Cronaca nera

Omicidio Mollicone, forti dei risultati della perizia balistica i familiari chiedono ora la riesumazione della salma di Santino Tuzi

Eccoli: Anomalia sulla traiettoria del proiettile, strana posizione dell’arma dopo lo sparo (appoggiata sul sedile dell’automobile), insanabili contrasti

TEANO / ARCE (Cronaca Nera – Redazione di Teano) – Omicidio Mollicone. Come preannunciato su questo giornale 6 giorni fa, ossia il 23 aprile 2026, sono state resi noti i risultati di nuovi accertamenti condotti su foto e video della pistola d’ordinanza rinvenuta accanto al corpo del vicebrigadiere Santino Tuzi. Come è noto, si tratta del carabiniere che nel 2008 dichiarò di aver visto Serena Mollicone entrare nella caserma di Arce il giorno della sua scomparsa ma che poi fu trovato morto l’11 aprile 2008 e ufficialmente archiviato come suicidio.

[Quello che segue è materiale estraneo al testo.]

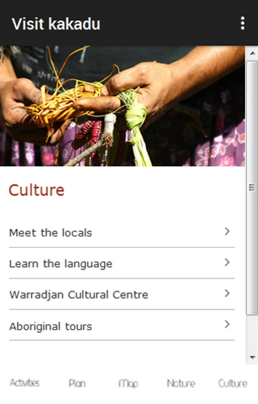Switch to the Map tab

(128, 384)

Una versione contestata dai familiari della povera Serena Mollicone, fino al punto da convincere gli stessi ad incaricare il perito balistico Dario Sangermano per l’esecuzione di nuovi accertamenti. Risultati che sono stati resi noti.

Ebbene, secondo quanto si apprenderebbe da fonti legali della famiglia, gli accertamenti tecnici avrebbero evidenziato “INSANABILI CONTRASTI” tra la dinamica dello sparo e la ricostruzione del suicidio finora cristallizzata negli atti. Gli esperti punterebbero su ANOMALIE NELLA TRAIETTORIA del proiettile e sulla POSIZIONE DELL’ARMA (sul sedile dell’auto), elementi che farebbero propendere per l’ipotesi di un omicidio.

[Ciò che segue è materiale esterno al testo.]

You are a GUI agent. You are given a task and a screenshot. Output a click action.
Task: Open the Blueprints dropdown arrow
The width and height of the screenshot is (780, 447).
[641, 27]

Tutto questo, oltre ad altri particolari che non si sarebbe ritenuto di svelare, avrebbero convinto i Mollicone a chiedere la riesumazione. Vogliono che la salma sia analizzata con le più recenti tecniche e procedure. C’è chi pensa possano essere utili anche i sistemi di analisi con intelligenza artificiale. Riportiamo le parole ampiamente diffuse pronunciate dalla figlia di Santino, del carabiniere trovato morto, ossia Maria Tuzi: «Chiediamo che la salma di mio padre torni a parlare. Vogliamo che si faccia luce su ogni ombra, utilizzando le moderne tecnologie forensi oggi a disposizione». 

Tuzi, pochi giorni prima del decesso, aveva rivelato agli inquirenti di aver visto Serena Mollicone entrare nella caserma di Arce il giorno della scomparsa. La sua morte era stata archiviata come suicidio per depressione, una tesi a cui i familiari non hanno mai creduto.

L’omicidio di Serena è uno dei casi di cronaca nera più complessi e discussi della storia italiana recente. Il Delitto: Serena, 18 anni, scompare da Arce (Frosinone) il l’1 giugno 2001. Il suo corpo viene ritrovato due giorni dopo in un boschetto ad Anagni, con le mani e i piedi legati e un sacchetto di plastica intorno alla testa. La Pista della Caserma: Dopo anni di indagini infruttuose e il coinvolgimento iniziale di un carrozziere (poi scagionato), nel 2008 il brigadiere Santino Tuzi rivela agli inquirenti che la mattina della scomparsa Serena sarebbe entrata nella Caserma dei Carabinieri di Arce.

La Morte di Tuzi: Pochi giorni dopo aver reso questa testimonianza fondamentale, Tuzi viene trovato morto nella sua auto, colpito da un proiettile. Il caso fu archiviato come suicidio per motivi passionali, ma il legame temporale con le sue rivelazioni ha sempre alimentato sospetti.

I Processi: Le nuove indagini si sono concentrate sulla famiglia del maresciallo Franco Mottola, di Teano, allora comandante della caserma. Secondo l’accusa, Serena sarebbe stata aggredita all’interno della caserma, sbattuta contro una porta e poi uccisa per evitare che denunciasse un presunto giro di droga.

Nel luglio 2024, la Corte d’Appello di Roma ha confermato però l’assoluzione per i membri della famiglia Mottola e per gli altri carabinieri coinvolti, sentenza che ricalca il primo grado del 2022. La ricerca della verità giudiziaria resta, a oggi, ancora aperta e segnata da forti controversie.